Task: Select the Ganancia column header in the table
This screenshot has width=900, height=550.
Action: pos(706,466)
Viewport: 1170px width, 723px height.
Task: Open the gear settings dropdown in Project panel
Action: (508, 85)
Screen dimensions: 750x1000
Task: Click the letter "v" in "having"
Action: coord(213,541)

Written request:
Reproduce the listing above line for line, with no changes.

Response to this task:
Task: Select the Ganancia column header in the table
This screenshot has width=900, height=550.
Action: pos(706,466)
Viewport: 1170px width, 723px height.
Task: Open the gear settings dropdown in Project panel
Action: (508, 85)
Screen dimensions: 750x1000
Task: Click the letter "v" in "having"
Action: coord(213,541)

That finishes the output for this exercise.